## WHAT IS EXPECTED:
The lines to extract run from the start of the records through the line with "Task: Click daily", both ends included; drop the pictures.

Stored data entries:
*-*-*

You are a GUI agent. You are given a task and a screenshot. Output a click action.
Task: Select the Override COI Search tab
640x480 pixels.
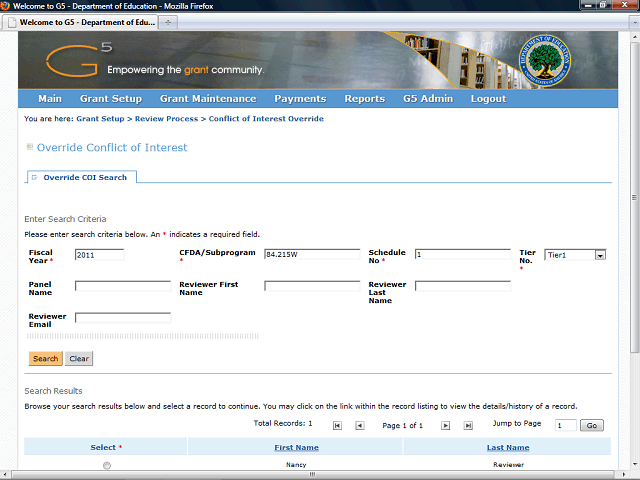click(x=84, y=177)
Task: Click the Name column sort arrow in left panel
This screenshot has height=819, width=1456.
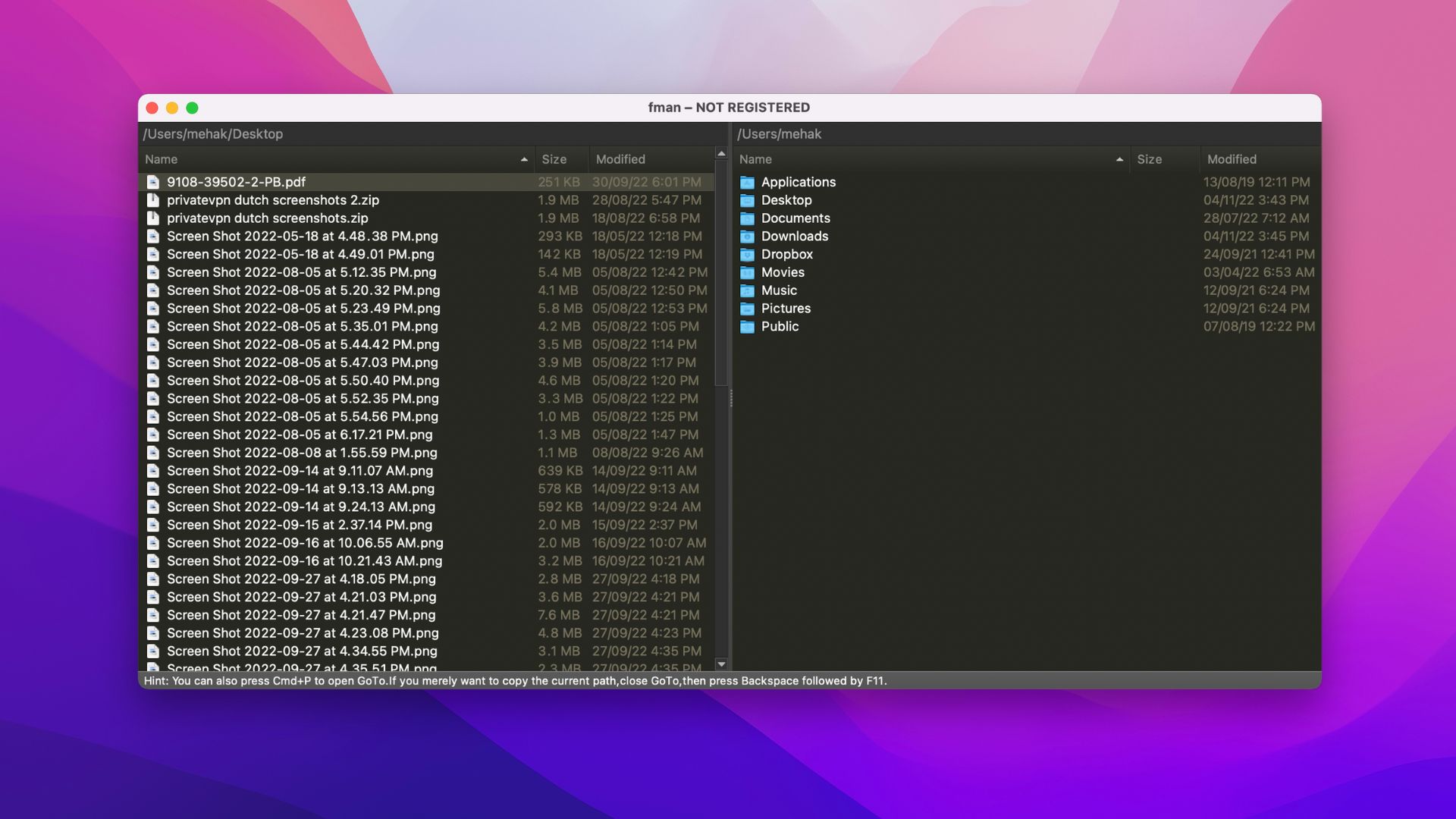Action: [524, 158]
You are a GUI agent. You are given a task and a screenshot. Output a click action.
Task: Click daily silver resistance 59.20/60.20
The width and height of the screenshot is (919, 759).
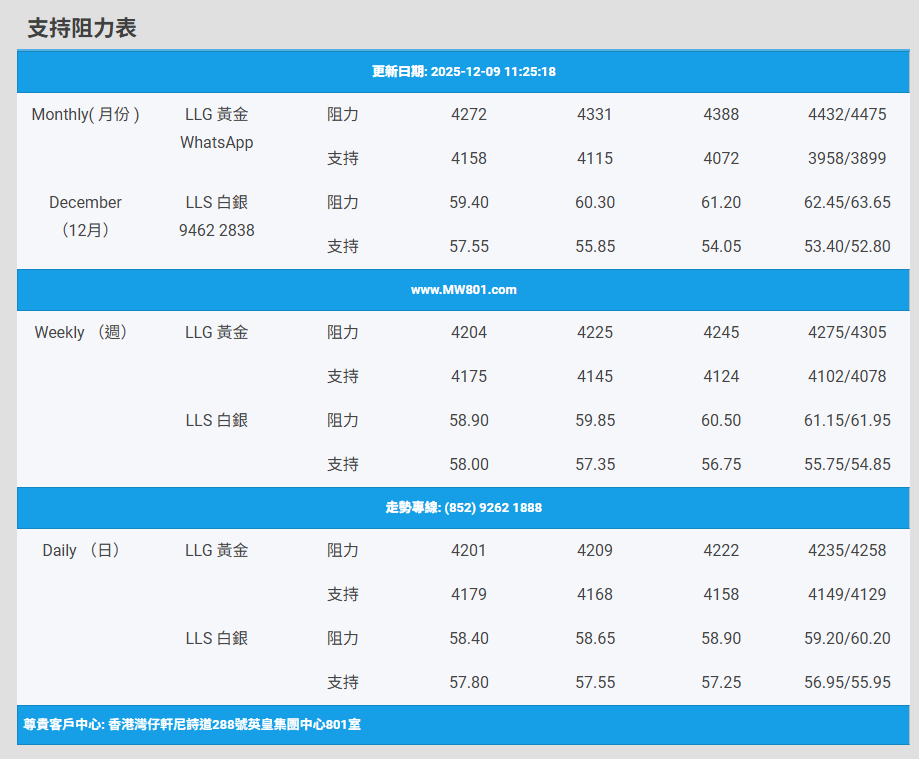point(847,639)
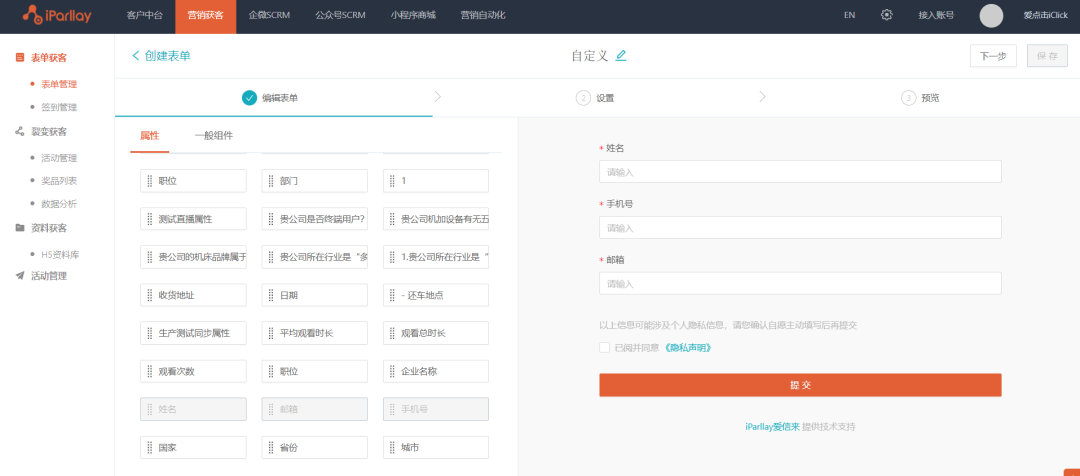Switch to the 一般组件 tab

coord(213,135)
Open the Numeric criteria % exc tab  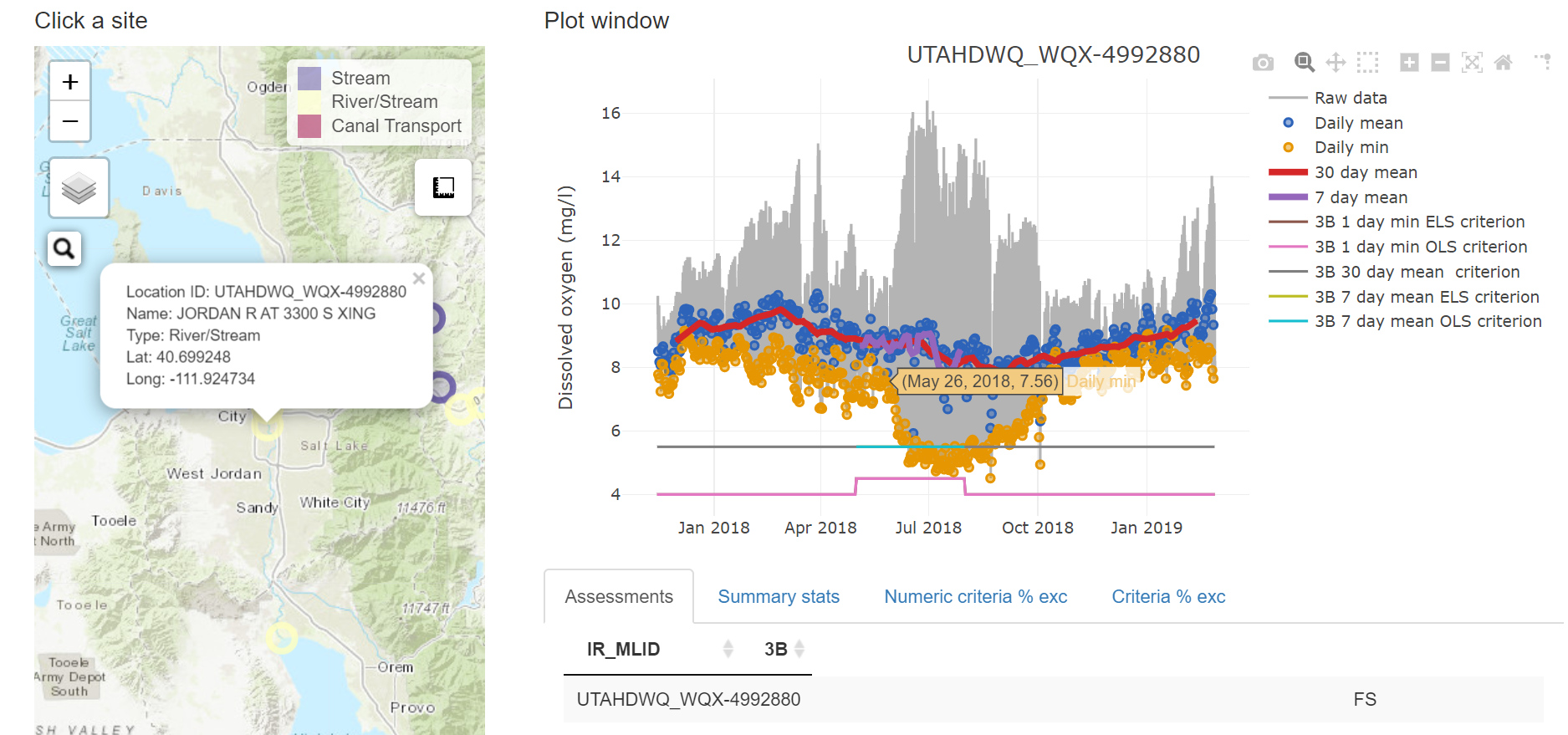[x=975, y=596]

*-*-*

## TASK RESULT:
You are a GUI agent. You are given a task and a screenshot. Output a click action.
Task: Select the Override COI Search tab
640x480 pixels.
click(x=84, y=177)
Task: Click the Name column sort arrow in left panel
This screenshot has height=819, width=1456.
Action: [524, 158]
You are a GUI agent. You are given a task and a screenshot. Output a click action.
Task: Click daily silver resistance 59.20/60.20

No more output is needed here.